When it starts hurting a little less why not put your plans into action after all. Go to America or back to uni. Use the time at your parents to save money.
remember you have at least 10 years in which to start a family.
Thinking of you.

chipmonkey · 12/05/2010 10:20

Oh, you poor thing! But at least now you know where you stand. I am also a bit about the Relate session. One session and he decides to throw everything away after 5 years? But it could havre been worse. Better to have got rid of the fecker now, rather than waiting 5 more fertile years for him to bugger off or worse, leave you when you are pregant or with small dc's.
You sound like a fantastic positive person and well capable of making your own happiness!

minipie · 12/05/2010 10:25

Urgh. Really sorry to hear that, whatsright. Hope you are ok and have some RL shoulders to cry on.

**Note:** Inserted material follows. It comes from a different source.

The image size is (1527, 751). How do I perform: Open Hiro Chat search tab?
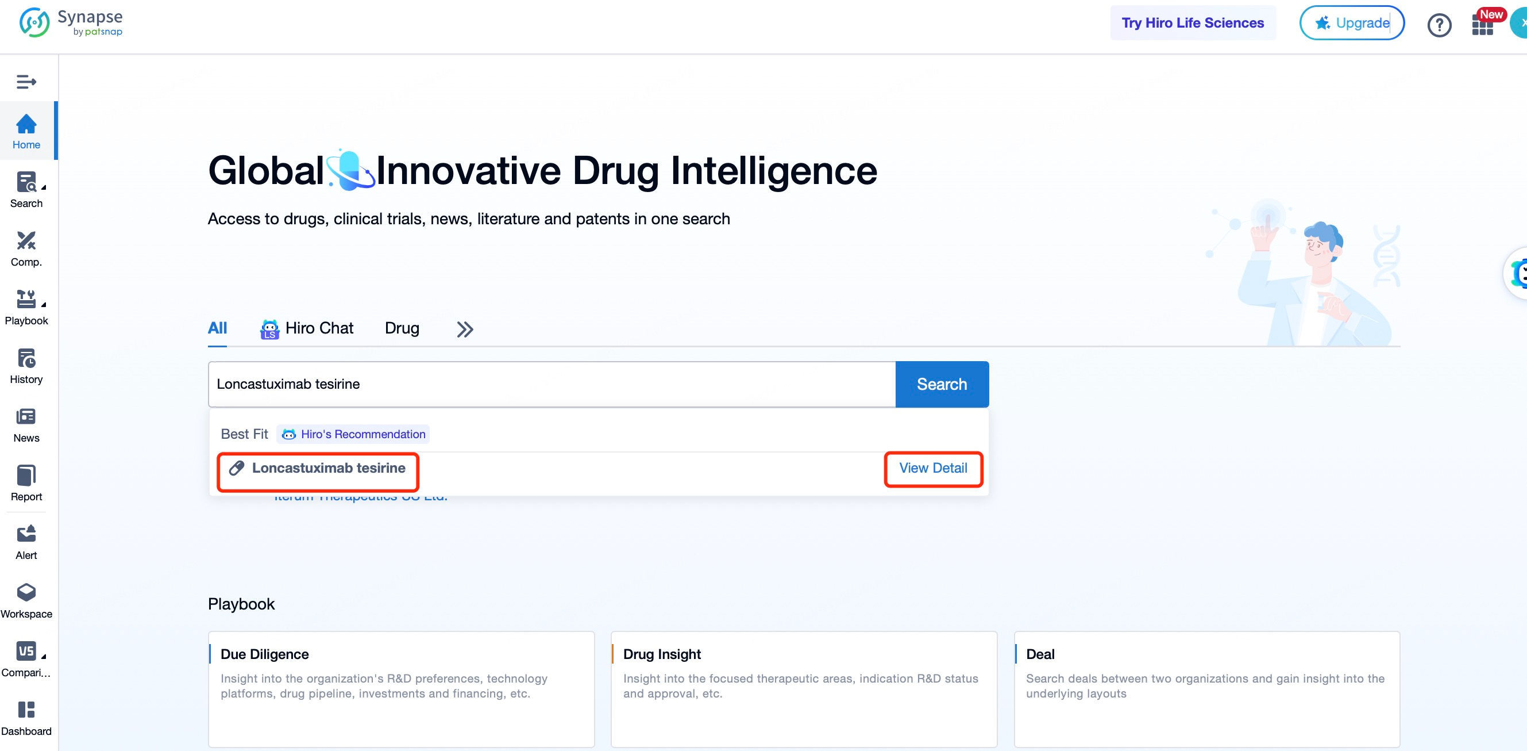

However, you have not wasted 5 years of your life. As far as I can tell, you have been happy for most of that time. Not a waste.

It's not too late to do those things you wanted to do - and you may get more out of them now.

SolidGoldBrass · 12/05/2010 10:26

Whatsright: hard as this is, learn from it. For instance, did he plead with you to stay with him and not travel, or did you just do that because you wanted to? Were you clear with him from the beginning that you thought he was The One?
Because it's fair to say that he may not have realised until you brought the subject up that a) you really did want marriage and children and b) he isn't sure he does anyway but definitely doesn;t want them with you.
As we have all said, you are better off knowing now than in another 5/10 years' time that this was basically an 'inertia relationship' - he was happy enough to be with you and staying with you/moving in together was less hassle than breaking up; at least he had the honesty to own up to this when challenged rather than agreeing to marry you and have a baby because, hey, well, gotta settle down sometime and only then realising that actually it wasn't what he wanted.
Next time, don't invest everything in a couple-relationship, work on your own life, your own wants and needs and plans., You are still young, and there are worse things than singledom - there are worse things than not having children TBH. Though there are always options such as sperm donation, adoption, fostering etc as well as plenty of nice men who do want to have a family, some of whom will be perfectly suited to you - please remember that you have lots and lots of choices and opportunities, far too many choices and opportunities for you to feel the desperate need to grab a relucant man and put all your effort into making him commit and reproduce against his inclinations. Wait for a man who feels right for you and who makes it clear that you feel right for him and that you both want the same things.